Saturday, May 19, 2012

Al Fresco

Nothing too exciting about a cheese quesadilla and grapes for lunch . . .

Unless you're eating them barefoot on the grass on a picnic blanket.  Or, in this case, a dirty, paint-stained sheet.

I think it was a good move to avoid the leftover beef curry for this particular picnic lunch, though.

Friday, May 18, 2012

Cultivating a Virtue

You know the one thing that I really wish could be given as a baby shower gift?  Patience.  Because there is nothing more essential when dealing with children.  And I most certainly do not have enough of it.

Late this afternoon I got A. to do some tilling for me in the garden in preparation for a planting marathon this weekend.  Cubby, of course, was out there with us, wandering around, digging with his big metal spoon and exploring the jungle that is the blackberry patch.  Immediately after the tilling I re-planted some volunteer broccoli plants that I had saved from tiller annihilation.  Then A. disappeared to continue work on his stone wall by the cellar door and, since Cubby was still happy in the garden, I decided to plant some beans.

Cubby loves to eat beans, so I thought he would like to help me plant them.  On my own, the job would have taken me approximately five minutes.  With Cubby's help it took . . . considerably longer than five minutes.  The following phrases were uttered at least 25 times each, in varying combinations, in the fifteen minutes or so we spent crouching down, with me poking holes at intervals for Cubby to drop his selected bean into.
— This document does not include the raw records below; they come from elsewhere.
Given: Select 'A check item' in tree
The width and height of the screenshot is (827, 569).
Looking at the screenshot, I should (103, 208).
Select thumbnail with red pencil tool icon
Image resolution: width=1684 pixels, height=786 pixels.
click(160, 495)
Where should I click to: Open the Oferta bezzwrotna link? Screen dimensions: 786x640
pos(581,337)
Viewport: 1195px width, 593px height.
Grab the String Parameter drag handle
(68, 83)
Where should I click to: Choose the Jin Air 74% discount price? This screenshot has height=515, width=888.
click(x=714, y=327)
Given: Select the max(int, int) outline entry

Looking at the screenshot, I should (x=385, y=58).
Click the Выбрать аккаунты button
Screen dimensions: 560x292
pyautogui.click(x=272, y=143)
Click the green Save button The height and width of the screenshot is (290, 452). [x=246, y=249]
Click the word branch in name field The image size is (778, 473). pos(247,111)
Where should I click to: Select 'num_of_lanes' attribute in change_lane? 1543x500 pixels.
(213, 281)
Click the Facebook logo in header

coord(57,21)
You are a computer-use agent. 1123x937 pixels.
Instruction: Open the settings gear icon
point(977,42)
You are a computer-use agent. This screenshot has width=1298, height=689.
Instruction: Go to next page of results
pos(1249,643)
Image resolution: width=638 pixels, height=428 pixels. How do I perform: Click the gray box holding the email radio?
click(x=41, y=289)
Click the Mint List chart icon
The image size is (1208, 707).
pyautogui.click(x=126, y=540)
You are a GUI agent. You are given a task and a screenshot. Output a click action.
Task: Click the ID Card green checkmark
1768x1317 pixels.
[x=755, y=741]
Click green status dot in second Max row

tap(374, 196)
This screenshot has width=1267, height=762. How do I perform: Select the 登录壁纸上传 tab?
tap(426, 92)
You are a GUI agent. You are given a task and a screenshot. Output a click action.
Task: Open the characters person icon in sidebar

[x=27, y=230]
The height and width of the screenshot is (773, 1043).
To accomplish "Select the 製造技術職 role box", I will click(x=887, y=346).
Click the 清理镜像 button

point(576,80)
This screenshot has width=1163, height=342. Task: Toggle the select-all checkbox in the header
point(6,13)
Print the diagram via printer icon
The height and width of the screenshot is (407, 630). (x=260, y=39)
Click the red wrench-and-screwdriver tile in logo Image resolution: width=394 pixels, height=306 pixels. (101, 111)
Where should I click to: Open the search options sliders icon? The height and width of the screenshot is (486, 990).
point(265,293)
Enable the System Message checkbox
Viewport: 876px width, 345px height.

"Just one bean in each hole.  Just one."

"Put it where my finger is, Cubby."

"No, we already put a bean in that hole."

"Don't step in the row we already planted."

Over and over and over and over, as I crouched there with beans in my hand (do you know how hard it is to crouch for any period of time when seven months pregnant?  yeah), burning in the surprisingly hot sun, and really, really wishing I could have just planted the damned things by myself and gotten it over with so I could go inside and make dinner.

And then, after we were done with the planting, there were the usual garden admonitions: "No, don't step there; we just planted that."  "Don't dig there; we just planted that."  "Don't run over the asparagus plants."  "Don't step there.  THERE.  DON'T STEP THERE."  "Go dig over by the tiller, okay?"  "Don't touch the tiller.  It might be hot."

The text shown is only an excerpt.